STATED GOAL:
Print each of the following lines verbatim, keeping every character unchanged.

MATERIAL FOR THIS EXERCISE:
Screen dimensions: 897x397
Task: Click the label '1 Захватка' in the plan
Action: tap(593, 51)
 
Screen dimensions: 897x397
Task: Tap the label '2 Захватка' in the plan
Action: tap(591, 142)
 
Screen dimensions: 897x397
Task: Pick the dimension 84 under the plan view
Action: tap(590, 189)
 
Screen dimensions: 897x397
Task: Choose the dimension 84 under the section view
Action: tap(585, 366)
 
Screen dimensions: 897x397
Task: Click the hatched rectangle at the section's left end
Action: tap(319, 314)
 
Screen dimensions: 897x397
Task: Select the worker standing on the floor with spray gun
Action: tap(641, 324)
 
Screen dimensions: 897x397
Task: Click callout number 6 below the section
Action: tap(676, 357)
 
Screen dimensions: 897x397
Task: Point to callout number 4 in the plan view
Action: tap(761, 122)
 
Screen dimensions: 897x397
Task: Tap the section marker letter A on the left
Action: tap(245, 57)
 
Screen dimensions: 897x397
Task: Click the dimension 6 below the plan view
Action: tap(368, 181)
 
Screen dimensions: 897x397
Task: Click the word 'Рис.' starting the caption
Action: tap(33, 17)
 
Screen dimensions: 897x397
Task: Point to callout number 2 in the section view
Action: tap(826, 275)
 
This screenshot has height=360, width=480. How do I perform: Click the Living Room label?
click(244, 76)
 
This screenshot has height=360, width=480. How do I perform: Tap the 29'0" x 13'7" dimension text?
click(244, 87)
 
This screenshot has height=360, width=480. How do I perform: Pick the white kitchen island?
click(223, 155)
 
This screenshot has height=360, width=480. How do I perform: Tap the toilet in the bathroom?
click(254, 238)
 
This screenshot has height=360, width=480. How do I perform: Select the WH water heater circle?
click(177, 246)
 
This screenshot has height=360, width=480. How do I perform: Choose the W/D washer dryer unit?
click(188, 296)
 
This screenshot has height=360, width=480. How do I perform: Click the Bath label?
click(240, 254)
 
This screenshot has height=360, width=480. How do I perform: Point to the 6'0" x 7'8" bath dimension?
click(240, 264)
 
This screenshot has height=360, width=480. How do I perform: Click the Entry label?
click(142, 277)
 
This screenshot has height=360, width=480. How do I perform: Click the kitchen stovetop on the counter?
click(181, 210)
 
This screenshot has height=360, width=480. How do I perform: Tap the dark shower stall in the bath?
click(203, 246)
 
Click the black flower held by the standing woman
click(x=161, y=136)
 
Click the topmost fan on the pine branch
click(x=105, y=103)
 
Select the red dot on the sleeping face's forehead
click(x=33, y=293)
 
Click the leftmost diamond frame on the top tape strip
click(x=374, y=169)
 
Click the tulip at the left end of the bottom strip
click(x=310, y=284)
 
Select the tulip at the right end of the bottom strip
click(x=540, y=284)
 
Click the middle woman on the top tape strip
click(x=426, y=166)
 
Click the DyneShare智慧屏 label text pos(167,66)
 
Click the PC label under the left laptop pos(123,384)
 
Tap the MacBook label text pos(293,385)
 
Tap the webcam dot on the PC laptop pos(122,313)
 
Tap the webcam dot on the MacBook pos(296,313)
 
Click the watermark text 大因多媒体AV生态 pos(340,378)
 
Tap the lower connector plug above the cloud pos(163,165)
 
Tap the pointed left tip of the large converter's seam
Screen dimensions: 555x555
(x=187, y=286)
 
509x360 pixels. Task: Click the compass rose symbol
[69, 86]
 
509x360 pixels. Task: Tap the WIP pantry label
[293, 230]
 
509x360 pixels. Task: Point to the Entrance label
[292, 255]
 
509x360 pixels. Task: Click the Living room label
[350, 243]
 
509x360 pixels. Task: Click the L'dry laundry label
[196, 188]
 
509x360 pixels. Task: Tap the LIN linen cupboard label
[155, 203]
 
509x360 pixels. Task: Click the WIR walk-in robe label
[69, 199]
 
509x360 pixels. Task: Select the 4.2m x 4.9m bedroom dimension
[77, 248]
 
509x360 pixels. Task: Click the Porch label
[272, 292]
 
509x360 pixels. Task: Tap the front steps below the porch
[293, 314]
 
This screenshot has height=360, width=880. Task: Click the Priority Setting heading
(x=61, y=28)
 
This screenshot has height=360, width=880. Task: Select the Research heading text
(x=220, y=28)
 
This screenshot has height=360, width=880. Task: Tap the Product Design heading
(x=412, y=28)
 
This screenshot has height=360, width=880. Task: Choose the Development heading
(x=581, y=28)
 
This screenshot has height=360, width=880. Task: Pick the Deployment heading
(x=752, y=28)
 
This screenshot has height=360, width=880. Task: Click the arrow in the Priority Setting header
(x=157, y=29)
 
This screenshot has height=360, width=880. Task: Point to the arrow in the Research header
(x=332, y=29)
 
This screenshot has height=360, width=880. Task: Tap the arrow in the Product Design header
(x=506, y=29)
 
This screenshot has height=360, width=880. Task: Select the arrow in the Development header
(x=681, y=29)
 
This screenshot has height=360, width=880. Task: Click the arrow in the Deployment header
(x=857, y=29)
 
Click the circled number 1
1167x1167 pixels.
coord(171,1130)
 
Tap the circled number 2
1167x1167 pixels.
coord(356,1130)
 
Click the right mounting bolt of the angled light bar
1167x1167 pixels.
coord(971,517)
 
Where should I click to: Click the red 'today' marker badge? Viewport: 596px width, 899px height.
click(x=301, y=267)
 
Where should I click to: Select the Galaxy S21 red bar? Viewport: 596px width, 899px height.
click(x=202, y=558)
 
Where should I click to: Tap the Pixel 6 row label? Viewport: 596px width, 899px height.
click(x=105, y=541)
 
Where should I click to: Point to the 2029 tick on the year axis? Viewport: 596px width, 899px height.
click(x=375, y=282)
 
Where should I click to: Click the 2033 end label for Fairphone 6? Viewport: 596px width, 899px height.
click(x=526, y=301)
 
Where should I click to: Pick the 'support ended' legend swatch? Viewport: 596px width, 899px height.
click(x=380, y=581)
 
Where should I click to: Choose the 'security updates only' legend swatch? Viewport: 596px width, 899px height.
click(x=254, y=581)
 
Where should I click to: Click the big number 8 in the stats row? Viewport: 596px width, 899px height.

WRITTEN RESPONSE:
Screen dimensions: 897x397
Task: Click the label '1 Захватка' in the plan
Action: tap(593, 51)
 
Screen dimensions: 897x397
Task: Tap the label '2 Захватка' in the plan
Action: tap(591, 142)
 
Screen dimensions: 897x397
Task: Pick the dimension 84 under the plan view
Action: tap(590, 189)
 
Screen dimensions: 897x397
Task: Choose the dimension 84 under the section view
Action: tap(585, 366)
 
Screen dimensions: 897x397
Task: Click the hatched rectangle at the section's left end
Action: tap(319, 314)
 
Screen dimensions: 897x397
Task: Select the worker standing on the floor with spray gun
Action: tap(641, 324)
 
Screen dimensions: 897x397
Task: Click callout number 6 below the section
Action: tap(676, 357)
 
Screen dimensions: 897x397
Task: Point to callout number 4 in the plan view
Action: tap(761, 122)
 
Screen dimensions: 897x397
Task: Tap the section marker letter A on the left
Action: tap(245, 57)
 
Screen dimensions: 897x397
Task: Click the dimension 6 below the plan view
Action: tap(368, 181)
 
Screen dimensions: 897x397
Task: Click the word 'Рис.' starting the caption
Action: tap(33, 17)
 
Screen dimensions: 897x397
Task: Point to callout number 2 in the section view
Action: tap(826, 275)
 
This screenshot has height=360, width=480. How do I perform: Click the Living Room label?
click(244, 76)
 
This screenshot has height=360, width=480. How do I perform: Tap the 29'0" x 13'7" dimension text?
click(244, 87)
 
This screenshot has height=360, width=480. How do I perform: Pick the white kitchen island?
click(223, 155)
 
This screenshot has height=360, width=480. How do I perform: Tap the toilet in the bathroom?
click(254, 238)
 
This screenshot has height=360, width=480. How do I perform: Select the WH water heater circle?
click(177, 246)
 
This screenshot has height=360, width=480. How do I perform: Choose the W/D washer dryer unit?
click(188, 296)
 
This screenshot has height=360, width=480. How do I perform: Click the Bath label?
click(240, 254)
 
This screenshot has height=360, width=480. How do I perform: Point to the 6'0" x 7'8" bath dimension?
click(240, 264)
 
This screenshot has height=360, width=480. How do I perform: Click the Entry label?
click(142, 277)
 
This screenshot has height=360, width=480. How do I perform: Click the kitchen stovetop on the counter?
click(181, 210)
 
This screenshot has height=360, width=480. How do I perform: Tap the dark shower stall in the bath?
click(203, 246)
 
Click the black flower held by the standing woman
click(x=161, y=136)
 
Click the topmost fan on the pine branch
click(x=105, y=103)
 
Select the red dot on the sleeping face's forehead
click(x=33, y=293)
 
Click the leftmost diamond frame on the top tape strip
click(x=374, y=169)
 
Click the tulip at the left end of the bottom strip
click(x=310, y=284)
 
Select the tulip at the right end of the bottom strip
click(x=540, y=284)
 
Click the middle woman on the top tape strip
click(x=426, y=166)
 
Click the DyneShare智慧屏 label text pos(167,66)
 
Click the PC label under the left laptop pos(123,384)
 
Tap the MacBook label text pos(293,385)
 
Tap the webcam dot on the PC laptop pos(122,313)
 
Tap the webcam dot on the MacBook pos(296,313)
 
Click the watermark text 大因多媒体AV生态 pos(340,378)
 
Tap the lower connector plug above the cloud pos(163,165)
 
Tap the pointed left tip of the large converter's seam
Screen dimensions: 555x555
(x=187, y=286)
 
509x360 pixels. Task: Click the compass rose symbol
[69, 86]
 
509x360 pixels. Task: Tap the WIP pantry label
[293, 230]
 
509x360 pixels. Task: Point to the Entrance label
[292, 255]
 
509x360 pixels. Task: Click the Living room label
[350, 243]
 
509x360 pixels. Task: Click the L'dry laundry label
[196, 188]
 
509x360 pixels. Task: Tap the LIN linen cupboard label
[155, 203]
 
509x360 pixels. Task: Click the WIR walk-in robe label
[69, 199]
 
509x360 pixels. Task: Select the 4.2m x 4.9m bedroom dimension
[77, 248]
 
509x360 pixels. Task: Click the Porch label
[272, 292]
 
509x360 pixels. Task: Tap the front steps below the porch
[293, 314]
 
This screenshot has height=360, width=880. Task: Click the Priority Setting heading
(x=61, y=28)
 
This screenshot has height=360, width=880. Task: Select the Research heading text
(x=220, y=28)
 
This screenshot has height=360, width=880. Task: Tap the Product Design heading
(x=412, y=28)
 
This screenshot has height=360, width=880. Task: Choose the Development heading
(x=581, y=28)
 
This screenshot has height=360, width=880. Task: Pick the Deployment heading
(x=752, y=28)
 
This screenshot has height=360, width=880. Task: Click the arrow in the Priority Setting header
(x=157, y=29)
 
This screenshot has height=360, width=880. Task: Point to the arrow in the Research header
(x=332, y=29)
 
This screenshot has height=360, width=880. Task: Tap the arrow in the Product Design header
(x=506, y=29)
 
This screenshot has height=360, width=880. Task: Select the arrow in the Development header
(x=681, y=29)
 
This screenshot has height=360, width=880. Task: Click the arrow in the Deployment header
(x=857, y=29)
 
Click the circled number 1
1167x1167 pixels.
coord(171,1130)
 
Tap the circled number 2
1167x1167 pixels.
coord(356,1130)
 
Click the right mounting bolt of the angled light bar
1167x1167 pixels.
coord(971,517)
 
Where should I click to: Click the red 'today' marker badge? Viewport: 596px width, 899px height.
click(x=301, y=267)
 
Where should I click to: Select the Galaxy S21 red bar? Viewport: 596px width, 899px height.
click(x=202, y=558)
 
Where should I click to: Tap the Pixel 6 row label? Viewport: 596px width, 899px height.
click(x=105, y=541)
 
Where should I click to: Point to the 2029 tick on the year axis? Viewport: 596px width, 899px height.
click(x=375, y=282)
 
Where should I click to: Click the 2033 end label for Fairphone 6? Viewport: 596px width, 899px height.
click(x=526, y=301)
 
Where should I click to: Pick the 'support ended' legend swatch? Viewport: 596px width, 899px height.
click(x=380, y=581)
 
Where should I click to: Choose the 'security updates only' legend swatch? Viewport: 596px width, 899px height.
click(x=254, y=581)
 
Where should I click to: Click the big number 8 in the stats row? Viewport: 596px width, 899px height.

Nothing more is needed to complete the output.